There was virtually no overlap in how Mr. Trump and Mr. Biden addressed the subject of the coronavirus.
The former vice president noted his own consultations with medical experts and emphasized his deference to scientific judgment on confronting the virus. He said that if scientists signed off on a vaccine, he would get one and encourage state and local authorities to promote it, even as he acknowledged the limitations of a vaccine mandate. And he jabbed at some of Mr. Trump’s more outlandish commentary on the virus, such as his suggestion that injecting disinfectant could help combat it.
“Crazy stuff,” Mr. Biden said. “I’m not being facetious, though, I mean he actually said these things.”
Even as the coronavirus continues to tear through the country, Mr. Trump insisted that the United States was “rounding the corner” in the health crisis and urged people to “use the word ‘cure’” in reference to emerging therapies to treat the virus, even though no treatment has emerged that meets that description.
The president again criticized state leaders for ordering lockdowns and singled out Gov. Gretchen Whitmer of Michigan, who was recently the target of a kidnapping plot by anti-government militants, for personal attack. And despite briefly expressing support for mask-wearing, Mr.
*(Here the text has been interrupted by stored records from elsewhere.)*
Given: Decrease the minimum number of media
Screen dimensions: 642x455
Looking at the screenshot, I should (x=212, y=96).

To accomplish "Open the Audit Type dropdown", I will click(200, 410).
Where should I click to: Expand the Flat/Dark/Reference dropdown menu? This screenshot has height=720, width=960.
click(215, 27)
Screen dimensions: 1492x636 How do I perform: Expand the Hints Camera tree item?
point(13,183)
Trump quickly equivocated.
“On the masks, you have two stories,” Mr. Trump said, claiming falsely that most people who wear masks contract the virus.
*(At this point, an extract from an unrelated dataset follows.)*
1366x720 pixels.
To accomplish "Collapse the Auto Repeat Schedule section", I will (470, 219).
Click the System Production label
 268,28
Arguing that the United States had fared well enough in the coronavirus pandemic, Mr. Trump brandished several sheets of paper as he cited figures showing rising case counts in Europe, including at least one document that appeared to show a screen shot of a graphic shown on Fox News.
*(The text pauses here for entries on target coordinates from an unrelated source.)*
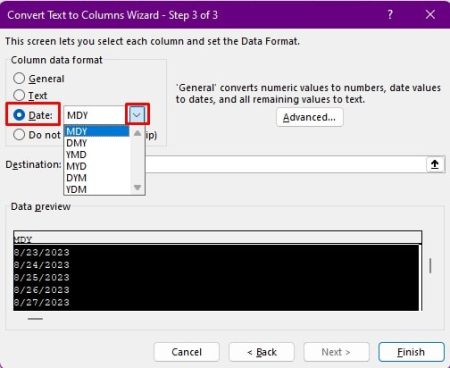Select the Date radio button
This screenshot has height=368, width=450.
19,115
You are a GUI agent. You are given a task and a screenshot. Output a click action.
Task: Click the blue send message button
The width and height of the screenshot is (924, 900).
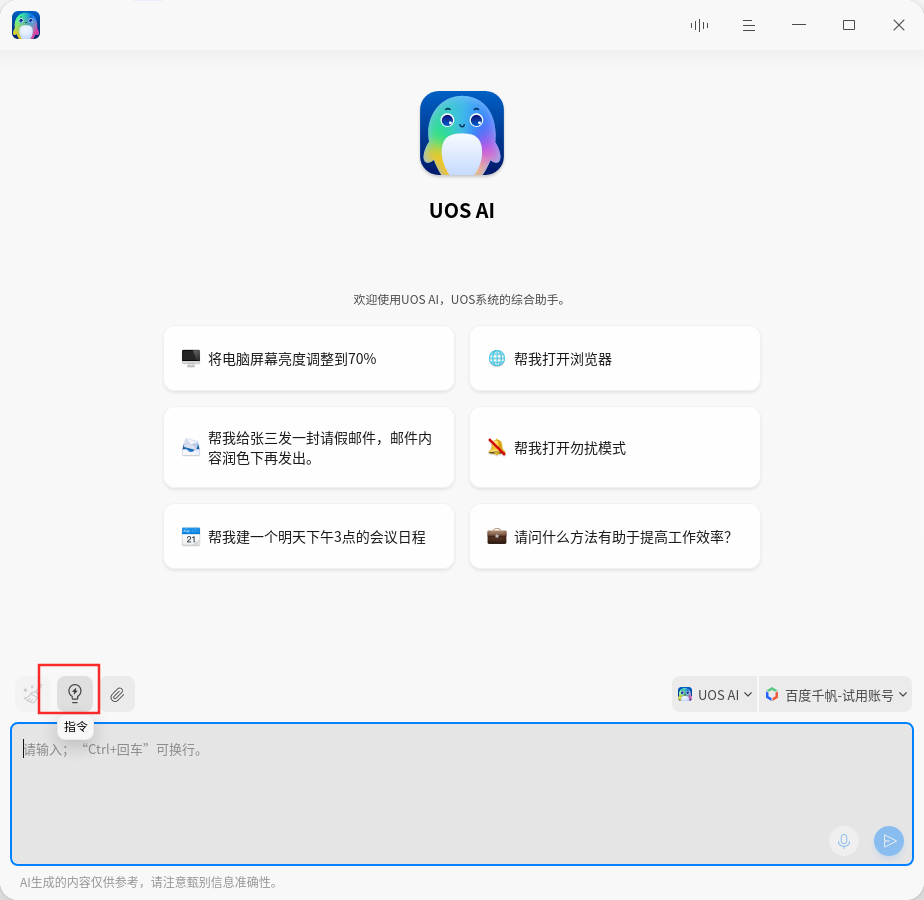(x=888, y=841)
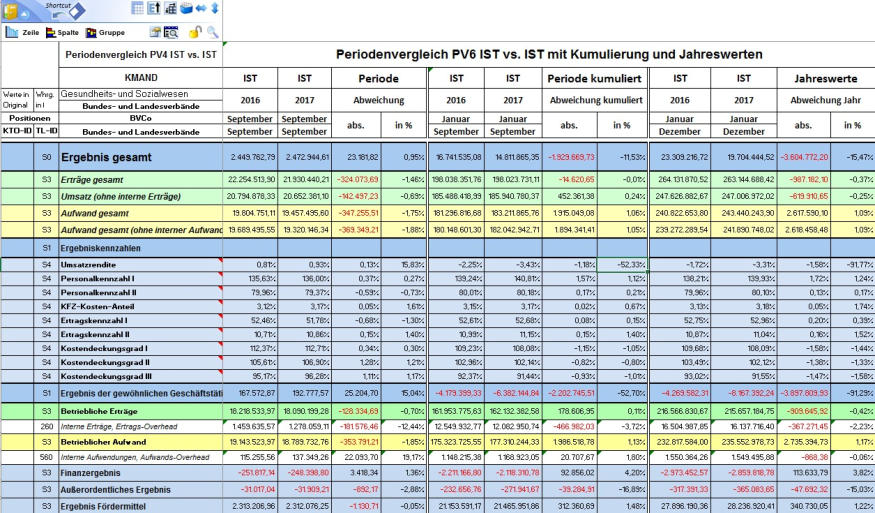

Perhaps notably, Mr. Trump said he would commit to a peaceful transfer of power after the election — a promise he declined to make in the first debate — though he quickly added the qualification that he would insist on an “honest election” and raised unsubstantiated theories about voter fraud. When Ms. Guthrie pointed out that the F.B.I. director, Christopher A. Wray, had said there was no sign of such widespread voter misconduct, the president shot back, “Then he’s not doing a very good job.”
The unusual split-screen spectacle came about, like so much else in the 2020 campaign, as a result of the coronavirus pandemic and Mr. Trump’s resistance to following the public health guidelines outlined by scientists and medical experts in his own administration. After the president tested positive for the coronavirus this month, the Commission on Presidential Debates announced that the second scheduled encounter between Mr. Trump and Mr. Biden would take place virtually, for safety reasons. Mr. Trump refused to participate in such an event, leading to its cancellation.
Mr. Biden had less to lose from this relatively muted evening, since he is consistently ahead of Mr. Trump in national and swing-state polls while millions of Americans are already casting their ballots through early and mail-in balloting.
The dueling town hall events came during Mr. Trump’s first week back on the campaign trail after his three-night hospitalization in early October and his recovery the next week. The president has been determined to return to campaigning as usual despite the apparent severity of the health issues he confronted, aware that time is running short and perhaps eager to dispel any perception among voters that he might be physically frail.
In his campaign events so far, Mr. Trump has appeared neither frail nor mindful of the pandemic as a general matter. His campaign has not enforced a policy of mask-wearing or social distancing, leading to packed events at airport hangars in states like Iowa and Florida that are confronting rising case counts. The president has continued to predict that the virus will soon disappear, despite mountains of evidence to the contrary.
The Biden campaign, already framing the race as a referendum on Mr. Trump’s handling of the public health crisis, has accentuated the contrast between Mr. Trump’s indifference to health guidelines and the former vice president’s more cautious approach.